Extract every line of the entries below that contains the string "width". Match case exactly.

──────── Input records

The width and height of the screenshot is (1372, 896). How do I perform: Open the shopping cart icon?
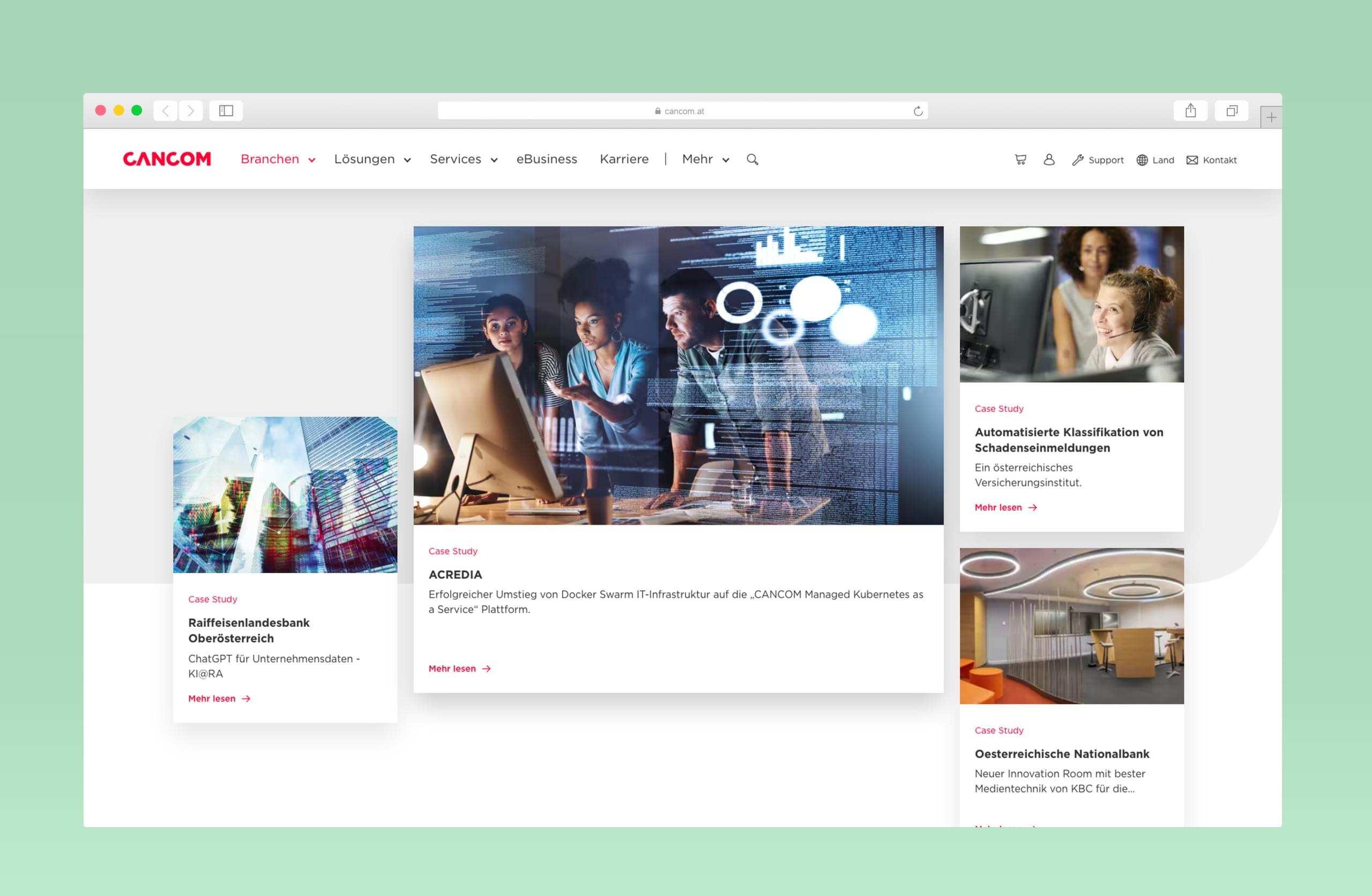(1020, 160)
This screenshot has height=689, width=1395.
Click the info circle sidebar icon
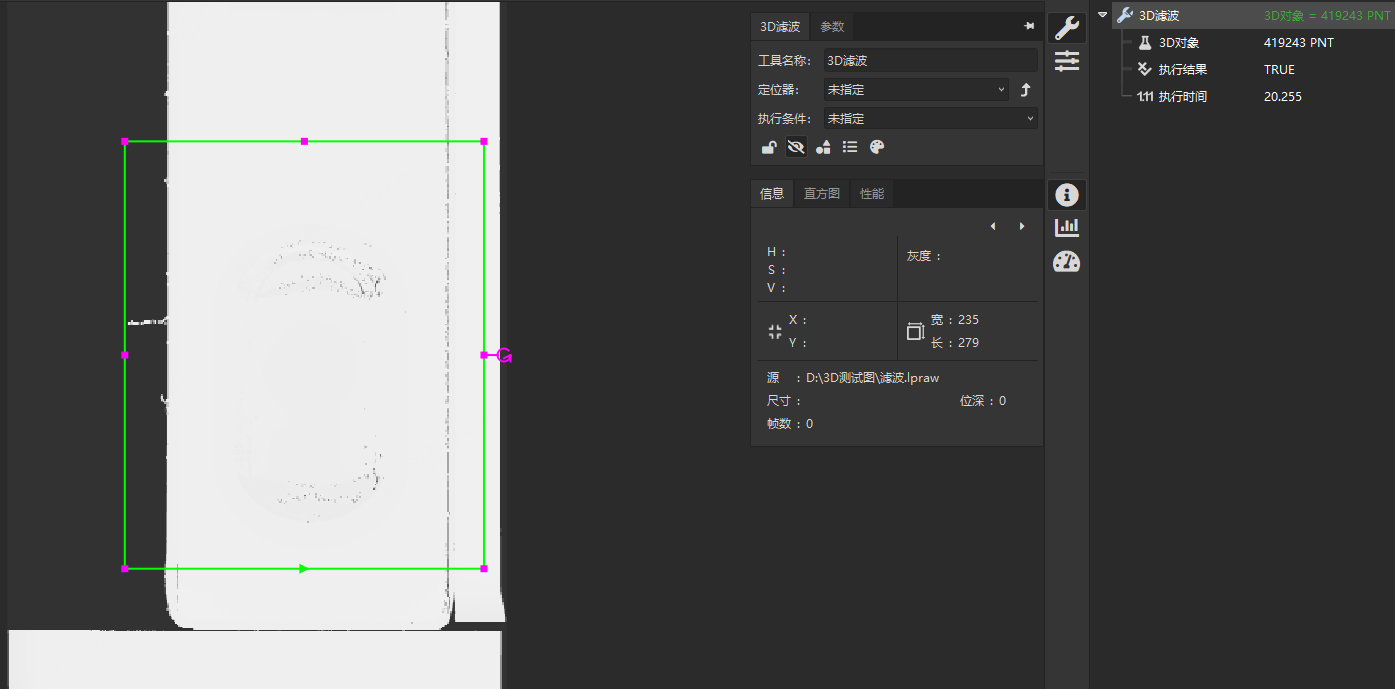[x=1067, y=195]
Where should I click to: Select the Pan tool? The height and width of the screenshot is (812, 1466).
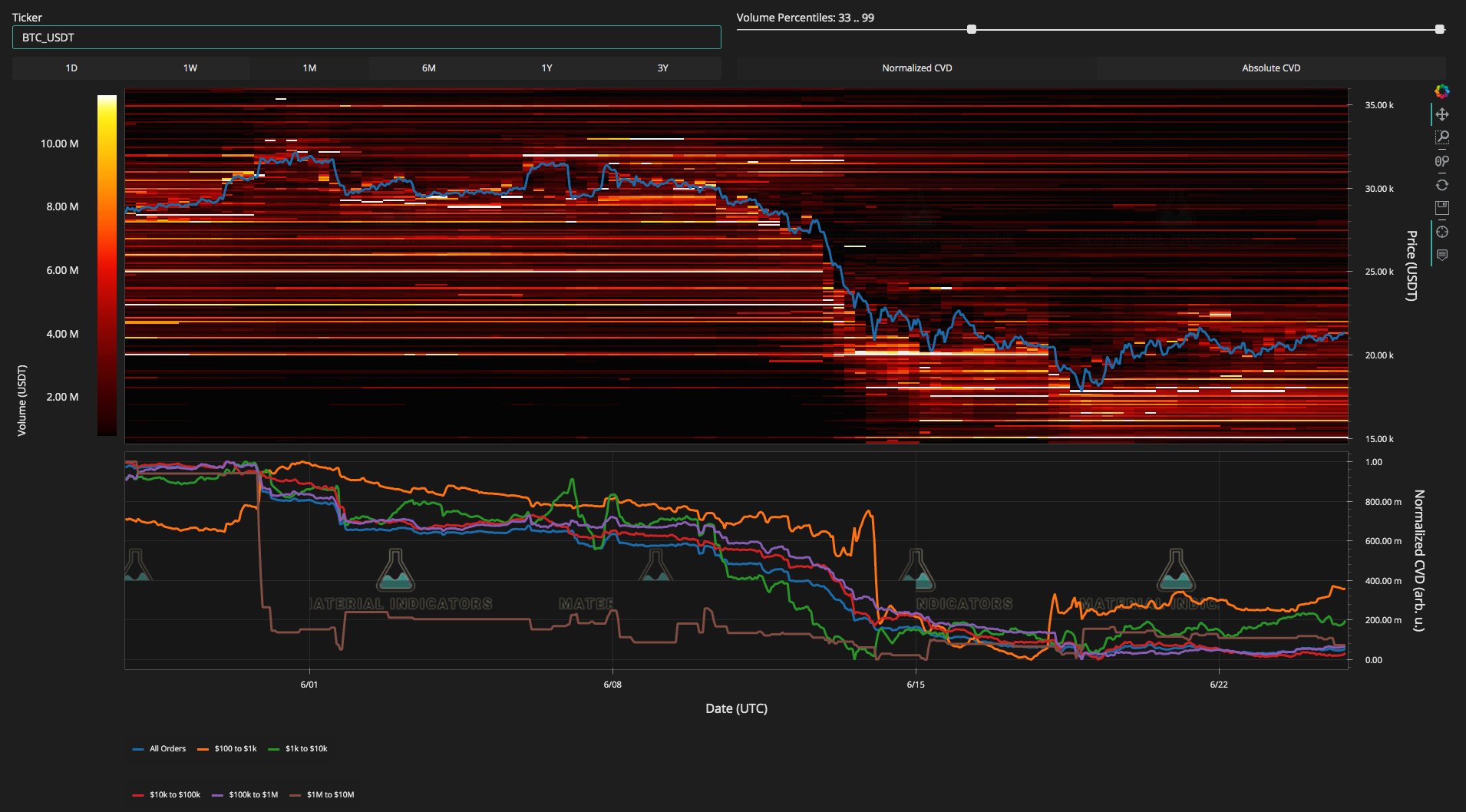[1442, 114]

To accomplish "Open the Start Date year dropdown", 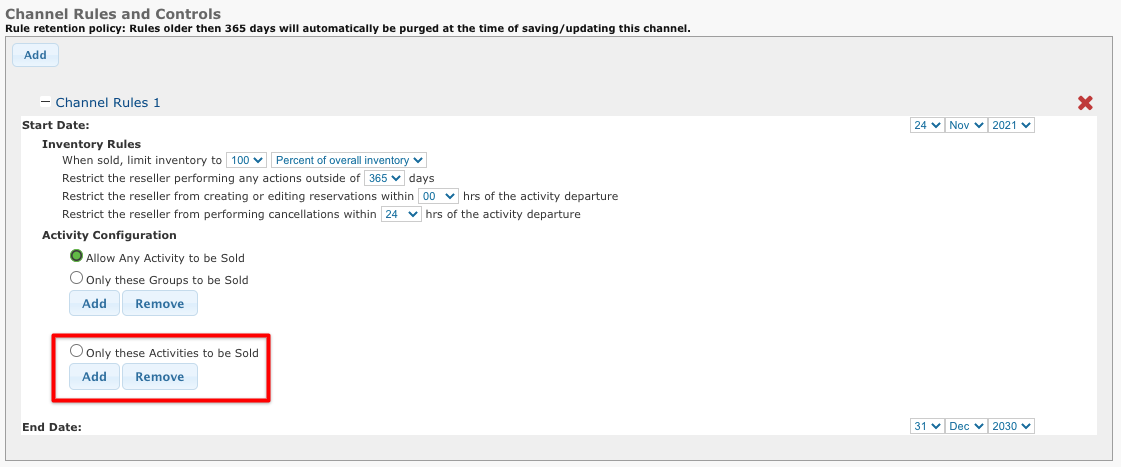I will [x=1012, y=125].
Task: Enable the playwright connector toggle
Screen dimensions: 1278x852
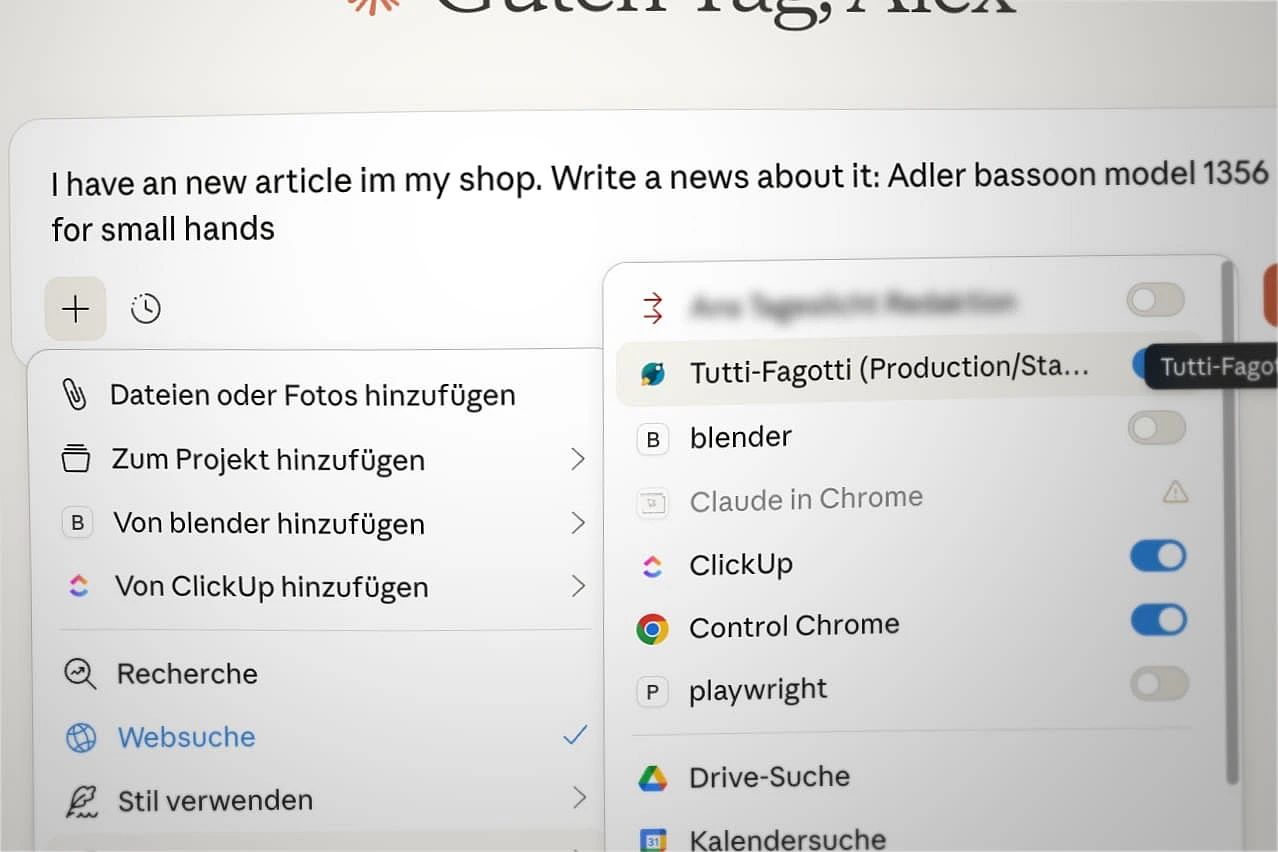Action: [1159, 684]
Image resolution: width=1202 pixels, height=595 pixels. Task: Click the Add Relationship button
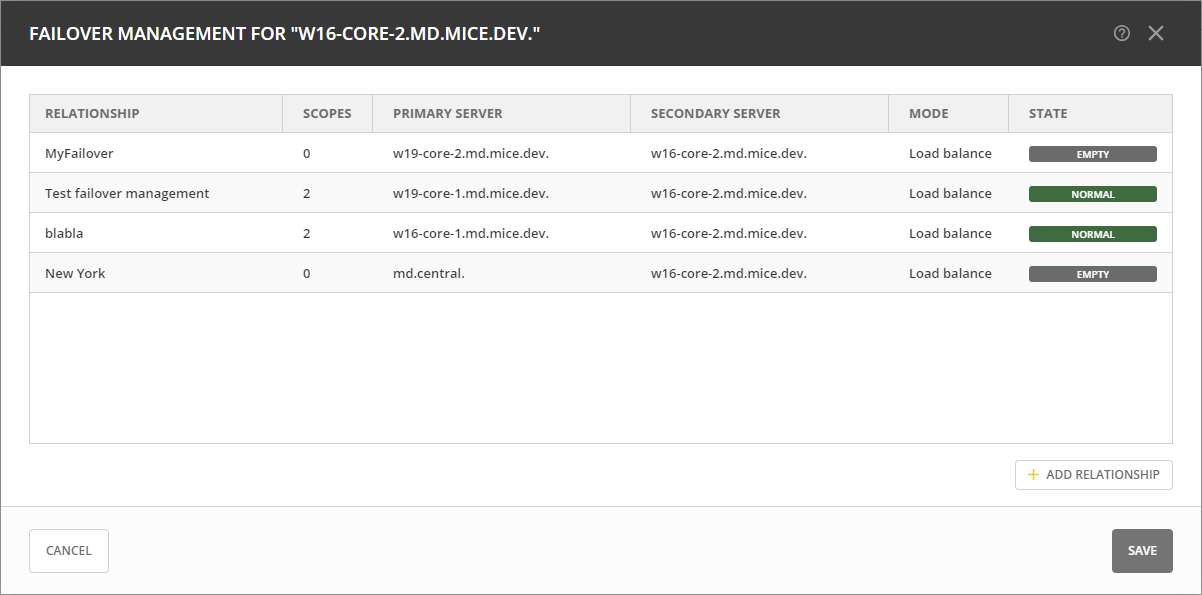[1093, 475]
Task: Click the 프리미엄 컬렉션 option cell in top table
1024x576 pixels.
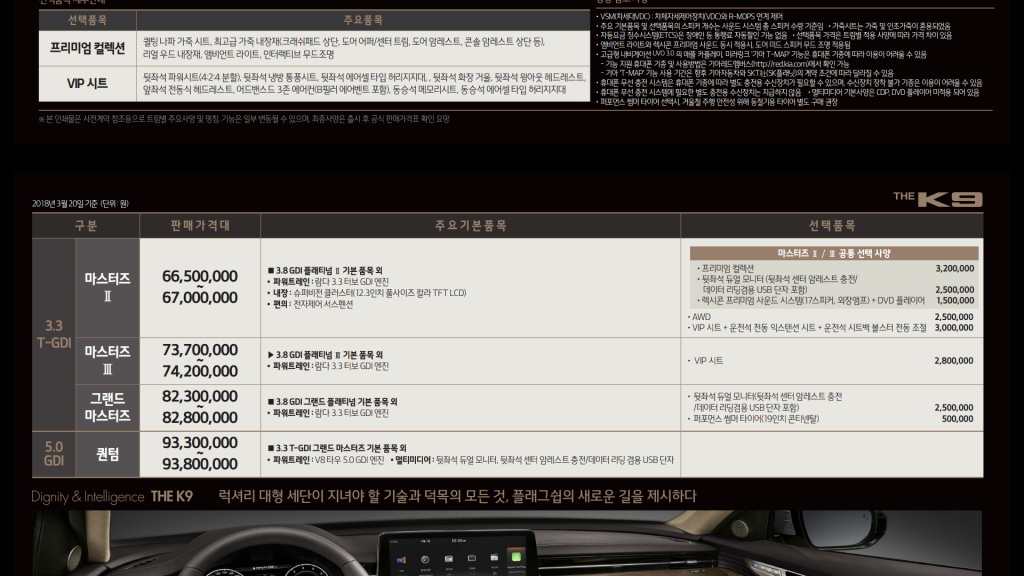Action: pos(88,48)
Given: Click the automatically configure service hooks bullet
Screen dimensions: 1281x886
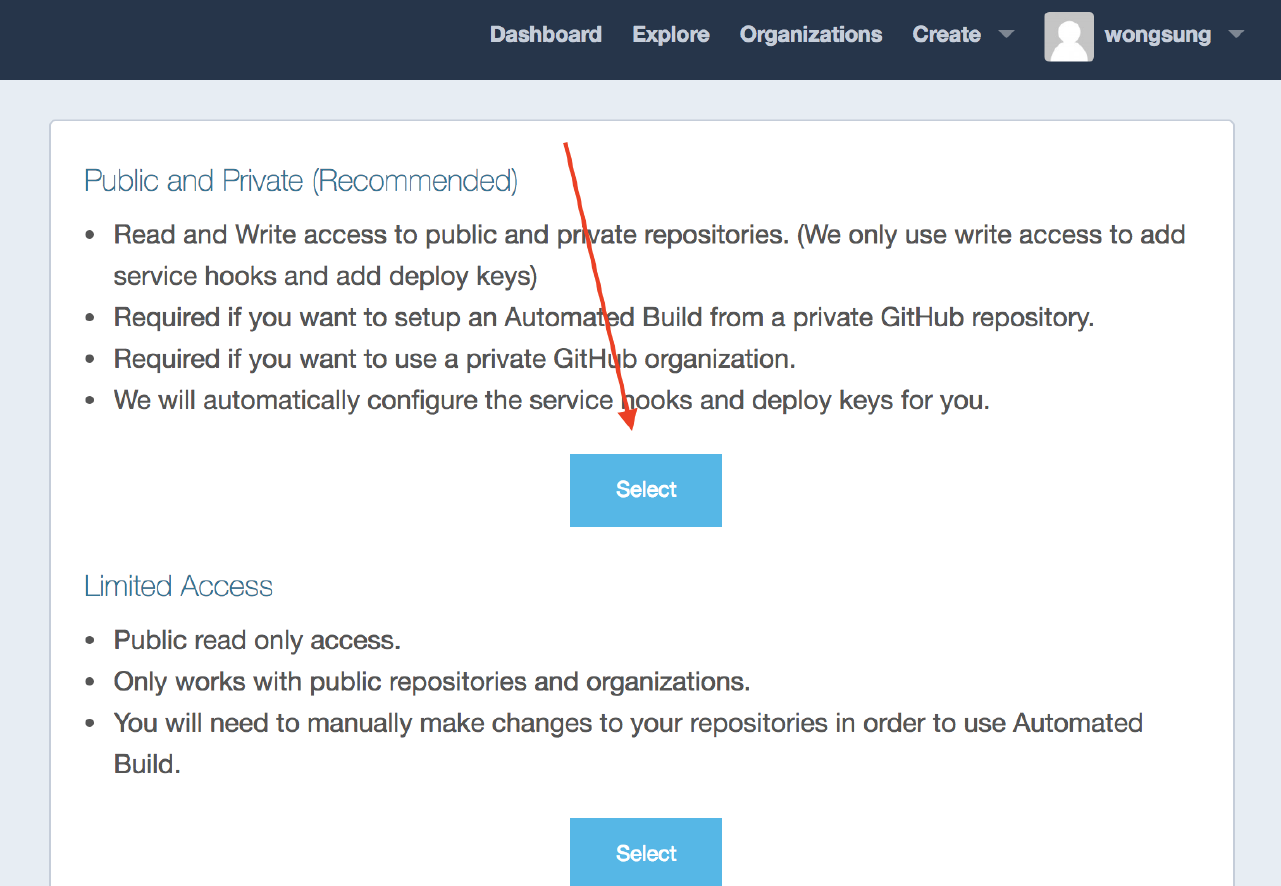Looking at the screenshot, I should point(551,401).
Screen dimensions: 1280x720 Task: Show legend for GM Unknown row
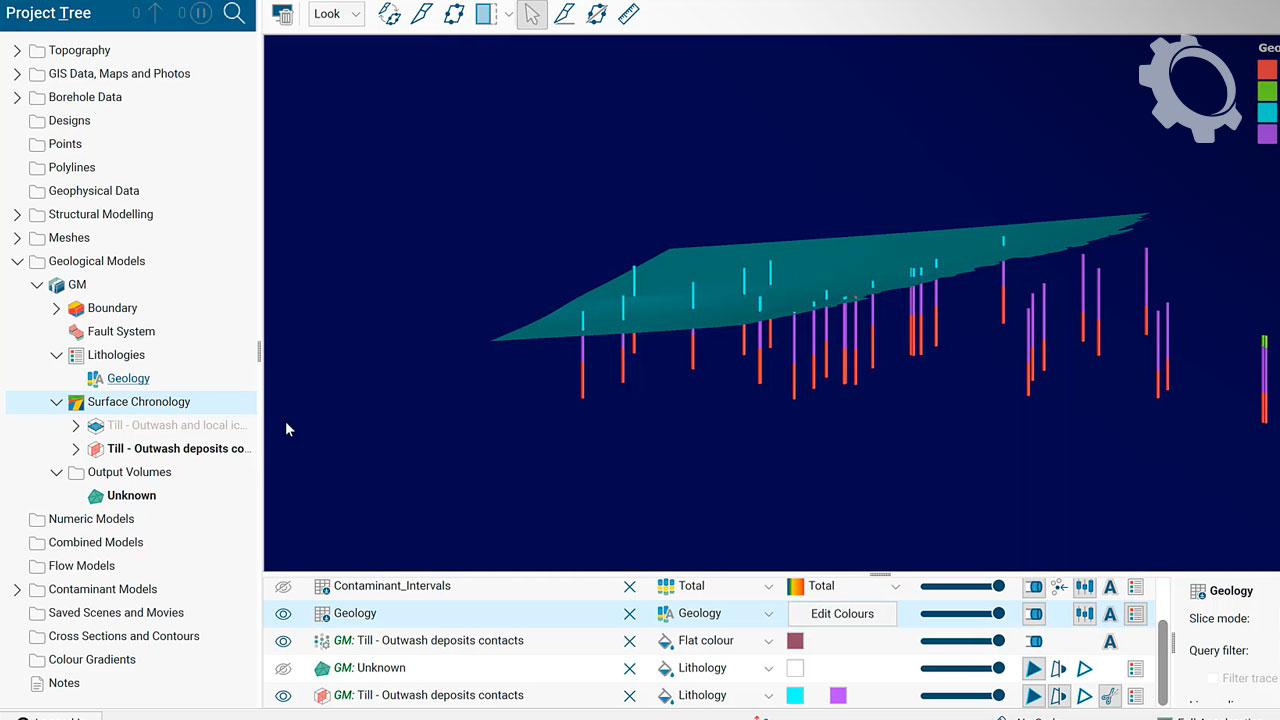(x=1135, y=668)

────────────────

Task output >>
The width and height of the screenshot is (1372, 896). How do I perform: Open the shopping cart icon?
This screenshot has height=689, width=1395.
Where should I click to: Select the Pan tool? The height and width of the screenshot is (812, 1466).
Image resolution: width=1202 pixels, height=595 pixels. Task: Click the Add Relationship button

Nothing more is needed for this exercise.